Early deprivation may increase the chances of becoming a troubled adult, but it by no means guarantees it. In fact, social scientists find even significant maltreatment does not influence a child’s development in a systematic or predictable way.

There are other difficulties. Earlier experiences are not more essential in shaping personality than later ones, studies suggest, and socialization through peer relationships is at least as important as what occurs at home. Moreover, the social environment is not the sole factor in how we become ourselves. Inborn temperament, largely hereditary, also plays a substantial role. Judith Rich Harris described these realities in “The Nurture Assumption: Why Children Turn Out the Way They Do” (1998). Though many people viewed the book’s assertions as counterintuitive, the social science evidence has been replicated time and again.

Applied psychoanalysis of the type engaged in by Drs. Frank and Post also suffers from “confirmatory bias,” or the selective focus on information that confirms the observer’s expectation.

For example, Dr. Frank subscribes to Melanie Klein’s theory that the infant views the mother as gratifying (“a good breast”) or frustrating (“a bad breast”). A frustrating mother, so the theory goes, dooms her infant to a simplified world of black and white thinking. Dr. Frank focuses on details that support this theory. He emphasizes that Barbara Bush was a cold mother, a conclusion that he drew from Mrs. Bush’s writings. Thus, when Mr. Bush calls the Sept. 11, 2001, terrorists evildoers, he plays into the psychodrama that Dr. Frank has already written for him.

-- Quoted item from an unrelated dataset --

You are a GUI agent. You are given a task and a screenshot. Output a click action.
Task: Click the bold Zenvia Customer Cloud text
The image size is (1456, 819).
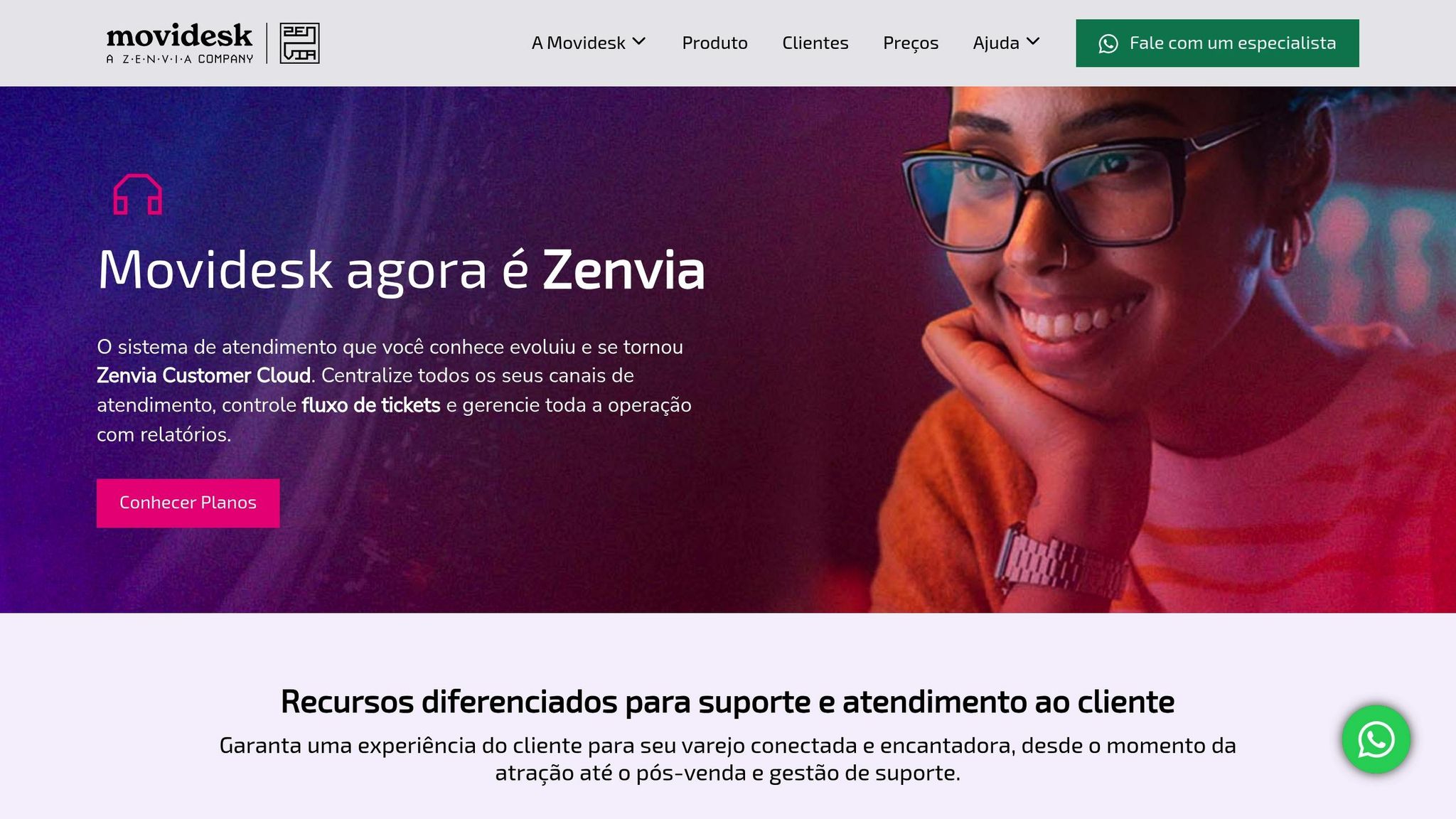(204, 375)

Psychiatrists are not the only ones with a compulsion to connect the dots. Most of us share that urge. The late British psychologist Frederic C. Bartlett poignantly called it an “effort at meaning,” the impulse to make sense of feelings and circumstances.

But psychobiographers like Dr. Frank would have readers believe that, unlike the rest of us, they can overcome their biases because their techniques are objective and rigorous. In fact, they are as susceptible as anyone to the distortion called hindsight bias. Hindsight bias leads us to spin a tidy causal story only after an outcome is known. We can do this because events in the past appear comprehensible and orderly compared with future events. Not surprisingly, however, this risks oversimplifying a complex situation and the uncertainties the subject faced in dealing with it before its resolution.

For psychological insight on important political figures, we do well to turn to biographers like William Manchester on John F. Kennedy, Robert A. Caro on Lyndon B. Johnson and Lou Cannon on Ronald Reagan. They were perceptive, meticulous and humane observers. They may have brought theories to their work. But unlike clinician biographers, they did not wrap themselves in the mantle of scientific authority.